Plusieurs centaines d’employés de la Cameroon Development Corporation (CDC) ont participé, le 12 novembre dernier, à une manifestation d’humeur dans la rue à Tiko, dans le département du Fako, région du Sud-Ouest. Cet arrondissement abrite, comme nombre d’autres localités de cette région anglophone, les plantations de la CDC, une société publique à capitaux mixtes, qui, il y a encore huit ans, était le deuxième plus grand employeur du Cameroun, après l’Etat, et constituait alors l’un des fleurons du secteur agro industriel camerounais.
Les manifestants ont déposé devant les locaux abritant la direction générale de cette société une pancarte résumant l’essentiel et la principale de leurs revendications, à savoir : le paiement de 55 mois d’arriérés de salaires. Ils ont saisi l’occasion pour réclamer également le limogeage du directeur général de la CDC.
Njié Franklin doit partir,
indiquait l’une de leurs pancartes brandies par les grévistes.
Ces derniers tenaient en mains des plantes symbolisant leur labeur quotidien dans les plantations de palmier à huile, d’hévéa et de bananes.
Nous, les travailleurs de la CDC, voulons le paiement de nos arriérés de salaire,
pouvait-on lire sur d’autres pancartes.
Des forces de sécurité sont intervenues vigoureusement pour sécuriser les biens publics de la ville et éviter les débordements, alors que les manifestants exprimaient leur colère.

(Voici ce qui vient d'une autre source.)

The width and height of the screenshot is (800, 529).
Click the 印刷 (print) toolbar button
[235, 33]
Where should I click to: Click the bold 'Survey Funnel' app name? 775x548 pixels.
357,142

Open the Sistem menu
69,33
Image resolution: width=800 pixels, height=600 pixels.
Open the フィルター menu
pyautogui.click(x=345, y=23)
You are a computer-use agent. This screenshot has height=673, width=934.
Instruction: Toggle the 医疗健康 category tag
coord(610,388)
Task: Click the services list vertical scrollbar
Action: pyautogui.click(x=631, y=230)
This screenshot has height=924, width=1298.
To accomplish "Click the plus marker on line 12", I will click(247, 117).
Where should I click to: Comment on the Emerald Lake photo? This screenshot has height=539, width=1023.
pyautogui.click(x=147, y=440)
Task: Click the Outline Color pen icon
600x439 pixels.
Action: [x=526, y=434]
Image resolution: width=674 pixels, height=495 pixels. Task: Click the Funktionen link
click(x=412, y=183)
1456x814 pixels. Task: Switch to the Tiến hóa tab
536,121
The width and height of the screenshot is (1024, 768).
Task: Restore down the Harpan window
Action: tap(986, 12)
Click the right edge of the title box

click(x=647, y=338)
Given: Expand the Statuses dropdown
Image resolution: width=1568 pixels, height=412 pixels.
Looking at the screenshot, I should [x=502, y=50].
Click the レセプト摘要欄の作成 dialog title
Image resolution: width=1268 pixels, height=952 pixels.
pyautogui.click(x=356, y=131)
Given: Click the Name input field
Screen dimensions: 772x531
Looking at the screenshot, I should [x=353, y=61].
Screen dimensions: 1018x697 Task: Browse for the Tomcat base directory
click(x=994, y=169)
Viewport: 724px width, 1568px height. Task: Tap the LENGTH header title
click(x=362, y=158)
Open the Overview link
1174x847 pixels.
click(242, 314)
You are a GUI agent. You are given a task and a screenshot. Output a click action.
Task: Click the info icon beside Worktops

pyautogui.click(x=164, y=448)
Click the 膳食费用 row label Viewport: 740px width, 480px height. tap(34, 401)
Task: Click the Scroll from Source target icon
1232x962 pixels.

Plus de quatre ans de dur labeur sans salaire
La détresse des employés de la CDC est d’autant plus grande et préoccupante que c’est depuis quatre ans et sept mois qu’ils n’ont pas perçu de rémunération de leurs efforts. Pourtant, ils besognent nuit et jour, à leurs risques et périls, dans une région en proie depuis fin 2016 à une crise sécuritaire qui s’est muée en conflit armé.
En effet, depuis huit ans, des groupes de militants sécessionnistes opèrent sans répit dans les deux régions anglophones du pays, le Nord-Ouest et le Sud-Ouest. A plusieurs reprises, ils ont pris pour cibles des personnes employées dans les plantations de la société de développement agricole, amputant les bras de quelques-unes de leurs victimes et tuant d’autres.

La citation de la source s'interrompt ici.